┌──
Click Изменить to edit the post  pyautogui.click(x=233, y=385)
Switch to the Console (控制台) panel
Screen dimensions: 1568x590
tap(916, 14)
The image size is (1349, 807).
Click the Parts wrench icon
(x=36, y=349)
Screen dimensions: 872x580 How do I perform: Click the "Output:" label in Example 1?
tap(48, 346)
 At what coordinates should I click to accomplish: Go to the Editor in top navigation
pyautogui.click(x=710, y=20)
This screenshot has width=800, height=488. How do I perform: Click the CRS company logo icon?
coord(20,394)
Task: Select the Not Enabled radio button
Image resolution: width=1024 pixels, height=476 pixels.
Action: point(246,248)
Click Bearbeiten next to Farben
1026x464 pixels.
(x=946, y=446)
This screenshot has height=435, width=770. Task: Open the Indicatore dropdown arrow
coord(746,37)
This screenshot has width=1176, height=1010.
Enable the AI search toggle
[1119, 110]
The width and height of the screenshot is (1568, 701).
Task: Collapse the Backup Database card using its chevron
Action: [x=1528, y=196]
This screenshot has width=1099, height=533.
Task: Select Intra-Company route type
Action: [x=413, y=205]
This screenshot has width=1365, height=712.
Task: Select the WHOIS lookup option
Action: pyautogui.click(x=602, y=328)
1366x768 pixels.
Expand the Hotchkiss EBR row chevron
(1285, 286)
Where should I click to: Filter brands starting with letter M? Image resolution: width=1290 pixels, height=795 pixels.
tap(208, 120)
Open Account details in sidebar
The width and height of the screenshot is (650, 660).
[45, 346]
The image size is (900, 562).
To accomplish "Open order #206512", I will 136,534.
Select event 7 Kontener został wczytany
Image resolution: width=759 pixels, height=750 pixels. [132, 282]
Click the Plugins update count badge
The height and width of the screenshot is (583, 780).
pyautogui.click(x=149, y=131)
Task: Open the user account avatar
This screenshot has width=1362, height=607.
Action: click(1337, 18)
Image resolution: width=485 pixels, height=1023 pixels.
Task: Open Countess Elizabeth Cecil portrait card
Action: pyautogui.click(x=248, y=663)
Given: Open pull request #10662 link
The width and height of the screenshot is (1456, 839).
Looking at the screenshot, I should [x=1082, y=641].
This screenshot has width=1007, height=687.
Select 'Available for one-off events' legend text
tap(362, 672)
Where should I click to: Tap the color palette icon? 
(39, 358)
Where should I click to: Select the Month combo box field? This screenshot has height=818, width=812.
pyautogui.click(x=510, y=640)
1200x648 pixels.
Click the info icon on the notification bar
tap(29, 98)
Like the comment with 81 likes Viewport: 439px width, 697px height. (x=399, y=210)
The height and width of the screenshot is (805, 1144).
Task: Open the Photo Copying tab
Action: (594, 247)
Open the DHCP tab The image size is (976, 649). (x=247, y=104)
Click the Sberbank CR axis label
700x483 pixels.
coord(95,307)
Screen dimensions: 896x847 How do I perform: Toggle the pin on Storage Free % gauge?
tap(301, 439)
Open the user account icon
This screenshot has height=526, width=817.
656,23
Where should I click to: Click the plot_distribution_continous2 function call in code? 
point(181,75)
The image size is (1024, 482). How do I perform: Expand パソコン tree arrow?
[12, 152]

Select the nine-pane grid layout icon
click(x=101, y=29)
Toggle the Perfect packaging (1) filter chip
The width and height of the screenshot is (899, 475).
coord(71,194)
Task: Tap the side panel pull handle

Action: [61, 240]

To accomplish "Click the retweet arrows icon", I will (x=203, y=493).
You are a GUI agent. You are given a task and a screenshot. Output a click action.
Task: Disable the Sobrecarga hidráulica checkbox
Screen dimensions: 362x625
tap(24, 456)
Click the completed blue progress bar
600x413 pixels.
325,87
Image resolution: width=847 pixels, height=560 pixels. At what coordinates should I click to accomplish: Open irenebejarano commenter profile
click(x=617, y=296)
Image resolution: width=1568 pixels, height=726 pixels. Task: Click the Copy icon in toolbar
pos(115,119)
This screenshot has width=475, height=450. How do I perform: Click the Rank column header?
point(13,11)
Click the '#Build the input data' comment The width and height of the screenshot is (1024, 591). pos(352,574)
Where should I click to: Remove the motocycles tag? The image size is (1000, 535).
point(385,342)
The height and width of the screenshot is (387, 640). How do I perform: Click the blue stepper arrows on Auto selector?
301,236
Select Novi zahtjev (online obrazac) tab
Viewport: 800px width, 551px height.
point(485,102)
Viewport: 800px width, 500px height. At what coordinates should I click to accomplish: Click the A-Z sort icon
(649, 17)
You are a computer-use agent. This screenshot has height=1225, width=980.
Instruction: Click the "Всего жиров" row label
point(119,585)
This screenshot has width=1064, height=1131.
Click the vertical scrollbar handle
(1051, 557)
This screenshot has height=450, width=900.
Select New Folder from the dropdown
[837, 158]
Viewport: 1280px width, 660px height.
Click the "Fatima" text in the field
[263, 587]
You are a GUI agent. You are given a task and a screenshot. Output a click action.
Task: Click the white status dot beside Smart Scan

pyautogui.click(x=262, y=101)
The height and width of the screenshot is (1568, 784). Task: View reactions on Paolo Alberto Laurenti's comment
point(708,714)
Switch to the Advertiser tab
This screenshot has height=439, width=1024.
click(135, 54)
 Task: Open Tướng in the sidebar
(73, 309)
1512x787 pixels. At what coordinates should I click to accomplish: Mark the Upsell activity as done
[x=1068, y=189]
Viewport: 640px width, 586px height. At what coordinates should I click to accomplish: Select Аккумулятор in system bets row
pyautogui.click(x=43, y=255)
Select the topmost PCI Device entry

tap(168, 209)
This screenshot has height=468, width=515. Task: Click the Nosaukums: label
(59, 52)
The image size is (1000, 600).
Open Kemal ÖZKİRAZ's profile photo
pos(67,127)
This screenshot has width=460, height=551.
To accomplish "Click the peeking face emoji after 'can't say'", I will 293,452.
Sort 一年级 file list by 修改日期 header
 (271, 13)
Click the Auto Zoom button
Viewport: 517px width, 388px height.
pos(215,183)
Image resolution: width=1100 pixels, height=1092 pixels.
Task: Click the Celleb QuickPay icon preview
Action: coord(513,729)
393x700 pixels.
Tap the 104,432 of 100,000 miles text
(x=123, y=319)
└──
Required action
Scan the records above for the string "button", then select every line that holds it.

The answer
Task: Select the Not Enabled radio button
Click the Auto Zoom button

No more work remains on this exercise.